The GOP primary has amounted to a presidential loyalty contest of late, with the Senate Leadership Fund and the National Republican Senatorial Committee backing the appointed incumbent, Sen. Luther Strange.
They’ve attacked Brooks for not having originally backed Trump during the 2016 campaign (he supported Texas Sen. Ted Cruz) and for being critical of the president.
“I support President Trump’s policies, but this public waterboarding of one of the greatest people Alabama has ever produced is inappropriate and insulting to the people of Alabama who know Jeff Sessions so well and elected him so often by overwhelming margins,” Brooks said.
Trump won 63 percent of the vote in the Yellowhammer State last fall and remains very popular among GOP primary voters. Sessions ran unopposed in his last re-election in 2014, securing 97 percent of the vote.

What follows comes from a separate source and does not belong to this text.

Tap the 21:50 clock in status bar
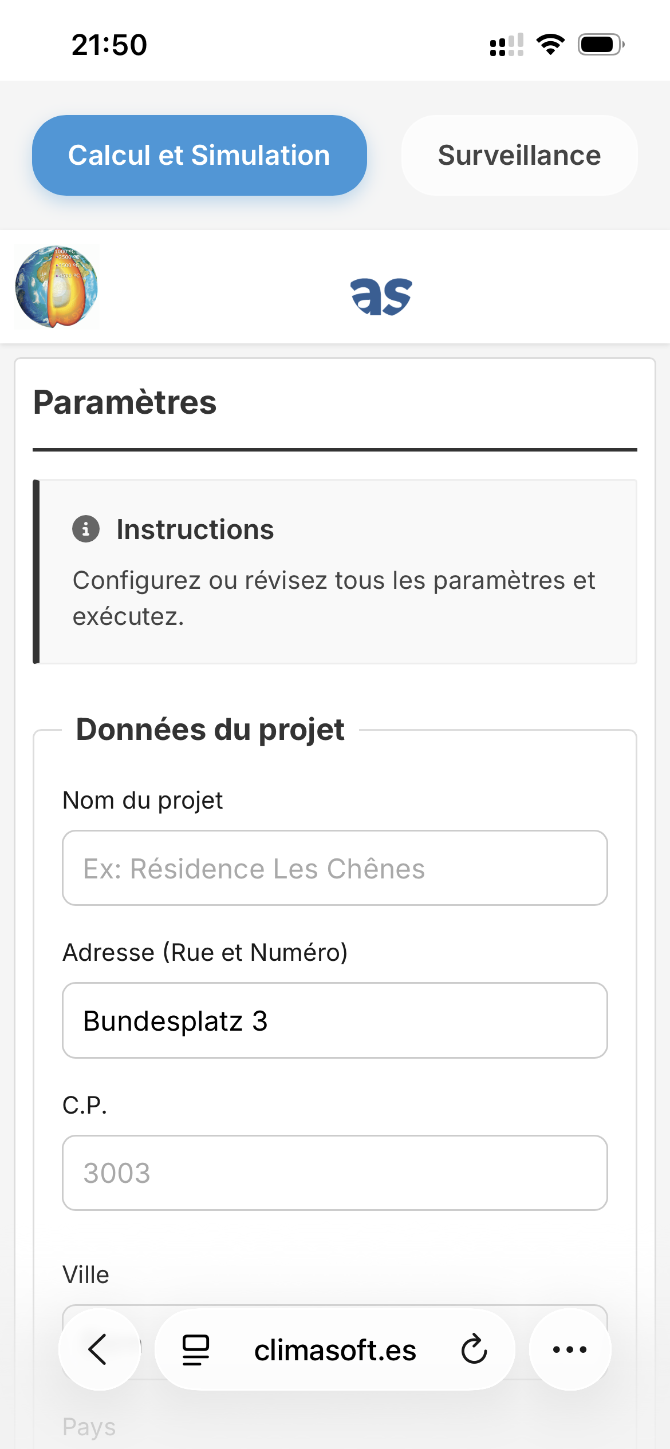The width and height of the screenshot is (670, 1449). (x=109, y=45)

“I recognize that President Trump is popular in Alabama. My closest friends and political advisers have told me to not side with Jeff Sessions, that it will cost me politically to do so,” Brooks said, before adding that he was doing the “right thing” for Alabama.
Asked about Brooks’ proposal Wednesday evening, Alabama’s senior senator, Richard. J. Shelby, said simply, “Jeff Sessions is the attorney general right now.”
Shelby has endorsed Strange. “The primary is in two weeks. Maybe the polls aren’t doing well for Brooks,” Shelby said.
Strange led in a recent poll conducted by the Alabama firm Cygnal, with Brooks in third place. (The poll was funded by eight unnamed businesses and associations.) Brooks’ own internal polling from earlier this month also showed him in third place behind former Alabama Supreme Court Justice Roy S. Moore and Strange.
“I talked to Sessions yesterday,” Shelby added. “He likes the job he’s got.”
The primary election is Aug. 15 with a run-off scheduled for Sept. 26 if no candidate clears 50 percent of the vote. The general election will take place in December.